What's new this year isn't exactly flooding the pipeline. Bill Johnson, Purdue University Extension weed specialist, working with Mark Loux at Ohio State University, was able to get what's new in herbicides on two, single-seeded pages. And that includes four new herbicide offerings for cereal crops. Wheat, the main cereal crop grown in Indiana, is still not a big player compared to corn and soybeans.
The new Guides are out, but much of the first printing has been distributed. However, you can access the Guide on line at the Purdue Botany and Plant Pathology Web site. Or if you would rather have your own printed copy of this large publication, you can order it by calling 614-292-1607.
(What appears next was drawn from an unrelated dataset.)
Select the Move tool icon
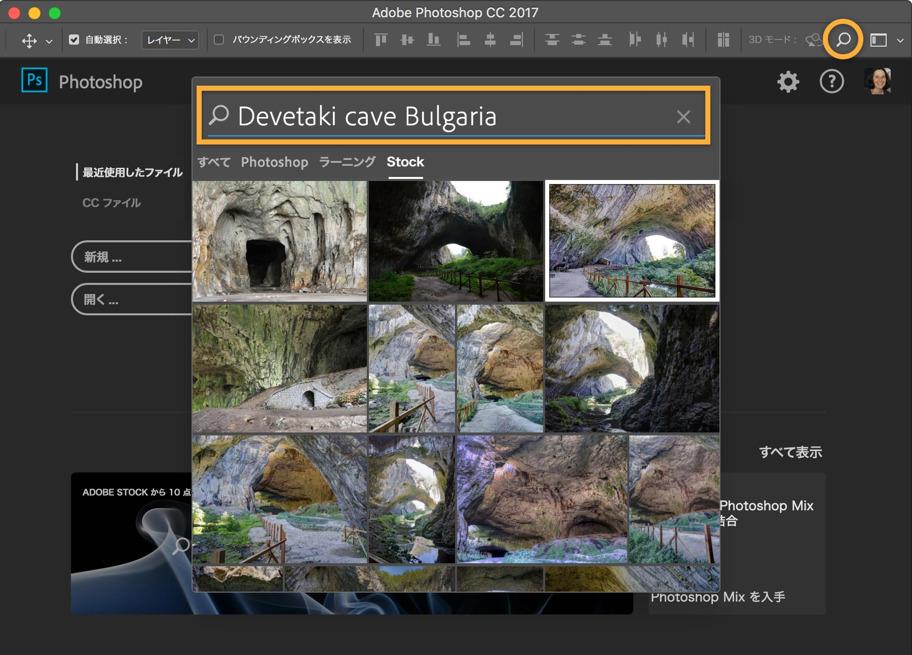[29, 41]
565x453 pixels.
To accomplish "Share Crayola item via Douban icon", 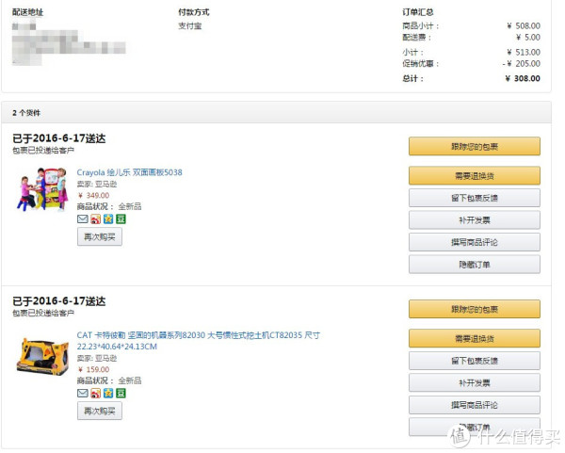I will pyautogui.click(x=121, y=218).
The 194 page guide contains the latest in weed control recommendations. Both Indiana and Ohio weed control specialists put their heads together. Since the weed spectrums are similar in both states and the products available for weed control are relatively similar, the specialists decided a few years ago it was more efficient just to prepare one guide.
Why is it 194 pages if there only a handful of new products on the market for 2011 and most of those are new in name only? That's because despite the domination of glyphosate, there's still a myriad of products available on the market. The book describes where the various herbicides still on the market might have a fit in enhancing weed control, even if your main program is glyphosate or Ignite on Roundup Ready or Liberty Link crops.
Many of the herbicides that have reached the market in recent years are meant to partner with these products, and provide residual control against various hard-to-get weeds. There are also weeds that are resistant to glyphosate. Weed resistance is discussed in the new guide.
The guide also discusses herbicides for forages, and for small grains, typically cereal crops, primarily wheat. There are actually four new names in the cereal grain field this year. While wheat is not a major player in Indiana, there are still several farmers who grow some wheat. As the remaining people growing it move toward intensive management to up yield levels, weed control becomes one of the suggestions and recommendations some consultants use in high yield systems.
New names in cereal production for 2011 include Cleansweep D and Cleansweep M from Nufarm, Huskie from Bayer, and Power Flex from Dow AgroSciences. Power Flex represents new chemistry for this market.
The remaining new name is Pulsar from Syngenta, a mix of previously existing active ingredients.